Articolo pubblicato il 22 gennaio 2016
Articolo pubblicato il 22 gennaio 2016

Si potrebbe pensare che la condanna all'ergastolo sia la pena "più lunga" a disposizione del sistema giudiziario, ma un giovane hacker turco è stato condannato ad una pena di reclusione molto più lunga della sua speranza di vita: 334 anni per la precisione. Dalla scienza medica in Turchia, ci attendiamo progressi senza precedenti.
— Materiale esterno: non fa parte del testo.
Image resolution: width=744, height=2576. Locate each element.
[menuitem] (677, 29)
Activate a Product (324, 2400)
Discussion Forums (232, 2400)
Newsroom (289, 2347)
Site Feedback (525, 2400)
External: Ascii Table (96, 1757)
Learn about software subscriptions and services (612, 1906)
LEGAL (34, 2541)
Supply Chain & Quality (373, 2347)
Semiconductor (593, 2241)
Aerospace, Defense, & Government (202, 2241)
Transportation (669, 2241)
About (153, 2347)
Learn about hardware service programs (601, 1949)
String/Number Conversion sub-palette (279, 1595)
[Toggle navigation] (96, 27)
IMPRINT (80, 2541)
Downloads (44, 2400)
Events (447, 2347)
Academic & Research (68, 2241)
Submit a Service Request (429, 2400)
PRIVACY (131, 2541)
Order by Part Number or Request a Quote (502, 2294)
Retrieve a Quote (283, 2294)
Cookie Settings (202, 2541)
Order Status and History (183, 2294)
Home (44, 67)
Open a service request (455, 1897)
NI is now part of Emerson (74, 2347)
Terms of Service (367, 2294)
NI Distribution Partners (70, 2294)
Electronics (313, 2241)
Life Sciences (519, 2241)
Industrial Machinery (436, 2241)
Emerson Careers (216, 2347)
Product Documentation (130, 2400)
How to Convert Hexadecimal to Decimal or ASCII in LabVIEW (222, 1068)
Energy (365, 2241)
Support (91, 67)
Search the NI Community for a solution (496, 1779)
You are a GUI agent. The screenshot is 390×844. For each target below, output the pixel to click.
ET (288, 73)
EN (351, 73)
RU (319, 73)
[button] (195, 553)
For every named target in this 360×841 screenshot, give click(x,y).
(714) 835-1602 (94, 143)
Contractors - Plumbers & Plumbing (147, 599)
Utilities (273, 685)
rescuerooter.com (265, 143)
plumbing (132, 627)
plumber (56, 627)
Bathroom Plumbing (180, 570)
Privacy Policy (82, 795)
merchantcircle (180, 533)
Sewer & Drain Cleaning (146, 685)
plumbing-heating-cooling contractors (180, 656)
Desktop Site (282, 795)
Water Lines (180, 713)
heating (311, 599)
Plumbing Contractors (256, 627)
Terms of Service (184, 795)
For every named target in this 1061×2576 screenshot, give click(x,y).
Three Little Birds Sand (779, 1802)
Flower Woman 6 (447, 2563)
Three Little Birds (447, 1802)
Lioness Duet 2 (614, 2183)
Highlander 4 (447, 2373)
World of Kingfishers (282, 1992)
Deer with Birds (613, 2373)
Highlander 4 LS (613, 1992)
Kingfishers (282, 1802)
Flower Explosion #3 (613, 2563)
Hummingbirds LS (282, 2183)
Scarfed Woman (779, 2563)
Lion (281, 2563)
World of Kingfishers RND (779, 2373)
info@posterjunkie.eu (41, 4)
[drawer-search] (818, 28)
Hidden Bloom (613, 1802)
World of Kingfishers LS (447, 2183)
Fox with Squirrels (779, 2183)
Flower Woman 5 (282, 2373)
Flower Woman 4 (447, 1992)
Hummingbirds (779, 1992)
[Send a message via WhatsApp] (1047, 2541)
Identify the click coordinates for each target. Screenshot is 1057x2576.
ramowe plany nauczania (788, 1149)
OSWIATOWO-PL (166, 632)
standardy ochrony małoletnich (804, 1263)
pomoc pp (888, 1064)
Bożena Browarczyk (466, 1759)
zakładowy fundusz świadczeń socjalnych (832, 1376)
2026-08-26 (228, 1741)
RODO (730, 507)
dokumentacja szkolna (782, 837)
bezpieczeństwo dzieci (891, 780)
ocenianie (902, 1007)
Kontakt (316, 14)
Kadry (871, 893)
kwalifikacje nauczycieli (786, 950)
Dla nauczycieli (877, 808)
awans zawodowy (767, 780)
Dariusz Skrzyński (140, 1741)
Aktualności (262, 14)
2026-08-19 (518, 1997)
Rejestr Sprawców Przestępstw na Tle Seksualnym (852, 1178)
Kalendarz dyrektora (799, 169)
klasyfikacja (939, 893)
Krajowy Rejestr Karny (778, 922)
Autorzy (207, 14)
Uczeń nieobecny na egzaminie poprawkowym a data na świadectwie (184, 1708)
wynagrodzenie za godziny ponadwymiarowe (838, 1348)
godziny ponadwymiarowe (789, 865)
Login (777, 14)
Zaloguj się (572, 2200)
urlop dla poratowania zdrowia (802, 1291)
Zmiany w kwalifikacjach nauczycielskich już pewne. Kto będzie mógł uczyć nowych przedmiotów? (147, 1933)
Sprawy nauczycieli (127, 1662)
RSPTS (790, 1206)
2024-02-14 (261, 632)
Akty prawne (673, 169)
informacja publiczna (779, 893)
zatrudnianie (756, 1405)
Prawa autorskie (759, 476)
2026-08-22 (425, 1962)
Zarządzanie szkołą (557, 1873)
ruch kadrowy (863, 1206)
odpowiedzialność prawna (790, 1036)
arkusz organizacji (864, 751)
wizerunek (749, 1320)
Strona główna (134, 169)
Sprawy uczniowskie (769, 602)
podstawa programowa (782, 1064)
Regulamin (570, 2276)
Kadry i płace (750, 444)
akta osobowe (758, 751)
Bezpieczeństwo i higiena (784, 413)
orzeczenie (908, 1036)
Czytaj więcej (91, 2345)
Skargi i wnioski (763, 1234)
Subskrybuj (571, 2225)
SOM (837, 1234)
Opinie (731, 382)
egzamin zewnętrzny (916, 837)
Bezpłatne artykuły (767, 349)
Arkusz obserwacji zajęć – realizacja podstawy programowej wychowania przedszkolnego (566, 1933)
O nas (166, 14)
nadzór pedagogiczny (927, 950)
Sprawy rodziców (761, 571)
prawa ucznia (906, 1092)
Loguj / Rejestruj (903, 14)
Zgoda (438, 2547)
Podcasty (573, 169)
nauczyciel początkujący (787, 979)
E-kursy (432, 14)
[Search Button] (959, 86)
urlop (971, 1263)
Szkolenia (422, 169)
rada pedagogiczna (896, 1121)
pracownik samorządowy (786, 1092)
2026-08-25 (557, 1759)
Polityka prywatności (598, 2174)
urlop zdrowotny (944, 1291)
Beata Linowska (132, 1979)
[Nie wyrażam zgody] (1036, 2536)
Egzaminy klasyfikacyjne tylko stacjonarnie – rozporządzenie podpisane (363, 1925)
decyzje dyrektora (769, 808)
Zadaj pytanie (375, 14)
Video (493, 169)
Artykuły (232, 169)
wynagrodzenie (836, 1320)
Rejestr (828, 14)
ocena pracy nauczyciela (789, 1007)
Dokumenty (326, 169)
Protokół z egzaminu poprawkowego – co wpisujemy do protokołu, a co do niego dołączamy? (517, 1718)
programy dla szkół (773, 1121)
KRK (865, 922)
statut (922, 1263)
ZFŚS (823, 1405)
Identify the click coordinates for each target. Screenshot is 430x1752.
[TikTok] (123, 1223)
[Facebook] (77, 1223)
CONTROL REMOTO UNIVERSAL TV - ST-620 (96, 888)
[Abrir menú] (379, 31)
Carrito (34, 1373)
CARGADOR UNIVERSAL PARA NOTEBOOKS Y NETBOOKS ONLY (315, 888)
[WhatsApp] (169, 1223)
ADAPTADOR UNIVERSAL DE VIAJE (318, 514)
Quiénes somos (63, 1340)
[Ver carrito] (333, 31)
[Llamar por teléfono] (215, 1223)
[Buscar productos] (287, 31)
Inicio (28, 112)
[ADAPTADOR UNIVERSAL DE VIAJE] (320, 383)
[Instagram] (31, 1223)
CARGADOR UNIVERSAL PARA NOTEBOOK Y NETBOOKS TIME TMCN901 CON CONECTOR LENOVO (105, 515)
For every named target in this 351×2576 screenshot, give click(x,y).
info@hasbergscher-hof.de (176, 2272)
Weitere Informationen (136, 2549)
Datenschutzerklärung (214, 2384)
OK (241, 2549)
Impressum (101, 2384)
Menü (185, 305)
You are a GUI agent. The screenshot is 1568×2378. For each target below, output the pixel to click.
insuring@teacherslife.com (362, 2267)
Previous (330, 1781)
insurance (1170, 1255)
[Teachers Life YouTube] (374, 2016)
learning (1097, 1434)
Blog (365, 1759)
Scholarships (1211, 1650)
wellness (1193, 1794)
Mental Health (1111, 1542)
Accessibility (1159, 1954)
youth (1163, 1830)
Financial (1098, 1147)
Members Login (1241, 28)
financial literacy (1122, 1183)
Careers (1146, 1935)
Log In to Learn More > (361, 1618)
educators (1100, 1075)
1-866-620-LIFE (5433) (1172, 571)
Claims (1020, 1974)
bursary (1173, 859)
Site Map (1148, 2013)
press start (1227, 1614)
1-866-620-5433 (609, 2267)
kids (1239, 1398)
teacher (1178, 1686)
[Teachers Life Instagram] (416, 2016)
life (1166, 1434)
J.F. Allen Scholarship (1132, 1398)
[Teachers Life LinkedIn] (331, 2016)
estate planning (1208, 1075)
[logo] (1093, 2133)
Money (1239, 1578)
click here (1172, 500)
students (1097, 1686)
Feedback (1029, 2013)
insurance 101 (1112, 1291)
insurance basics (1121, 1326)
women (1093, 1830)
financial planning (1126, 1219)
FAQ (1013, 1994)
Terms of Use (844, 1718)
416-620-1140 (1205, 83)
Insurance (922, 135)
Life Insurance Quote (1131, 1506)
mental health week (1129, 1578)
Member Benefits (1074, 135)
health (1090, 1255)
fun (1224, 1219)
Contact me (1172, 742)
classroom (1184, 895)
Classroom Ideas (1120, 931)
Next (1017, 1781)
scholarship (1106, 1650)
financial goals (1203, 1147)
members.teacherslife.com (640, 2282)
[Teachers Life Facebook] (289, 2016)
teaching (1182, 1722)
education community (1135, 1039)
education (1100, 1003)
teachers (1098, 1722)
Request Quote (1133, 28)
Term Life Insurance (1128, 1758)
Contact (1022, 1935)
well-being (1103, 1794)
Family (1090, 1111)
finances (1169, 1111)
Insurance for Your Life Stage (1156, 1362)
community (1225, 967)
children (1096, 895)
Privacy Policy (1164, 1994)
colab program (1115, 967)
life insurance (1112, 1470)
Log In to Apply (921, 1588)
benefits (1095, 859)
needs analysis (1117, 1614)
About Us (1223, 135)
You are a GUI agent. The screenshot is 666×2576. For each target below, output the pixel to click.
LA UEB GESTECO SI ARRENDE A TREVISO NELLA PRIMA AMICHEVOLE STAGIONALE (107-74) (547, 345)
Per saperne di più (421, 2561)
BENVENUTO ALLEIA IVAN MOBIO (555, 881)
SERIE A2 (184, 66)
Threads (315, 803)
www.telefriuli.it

Di solito la prospettiva di "scontare una pena" suggerisce che questa pena abbia un suo limite. A meno che il Governo turco non abbia scoperto l'immortalità, ci sono ben poche possibilità di riabilitazione per un hacker 26enne, condannato a un totale di 334 anni di reclusione. Anche se la persona in questione condividesse i poteri speciali attribuiti ai nostri felini domestici, finirebbe per trascorrere dietro le sbarre tutte e nove le sue vite.

Domenica 10 gennaio, Onur Kopçak ha ricevuto la notizia della sentenza: 135 anni di carcere per frode, dopo aver rubato le carte di credito di 11 persone con lo scopo di vendere le informazioni agli hacker informatici. A questo punto, però, aveva già totalizzato 199 anni, 7 mesi e 10 giorni di reclusione per aver frodato anche delle banche con un sistema simile. 

Questa decisione giudiziaria ha polverizzato ogni record precedente per la sentenza più dura mai pronunciata contro un cyber-criminale. Si è voluto definire un nuovo precedente per fornire degli argomenti più solidi contro chi è accusato di condurre frodi online, con l'auspicio di agire da deterrente. È lecito chiedersi se una simile pena, quasi 17 volte la soglia massima precedentemente stabilita per un crimine informatico (2o anni), non si sia spinta un po' troppo oltre.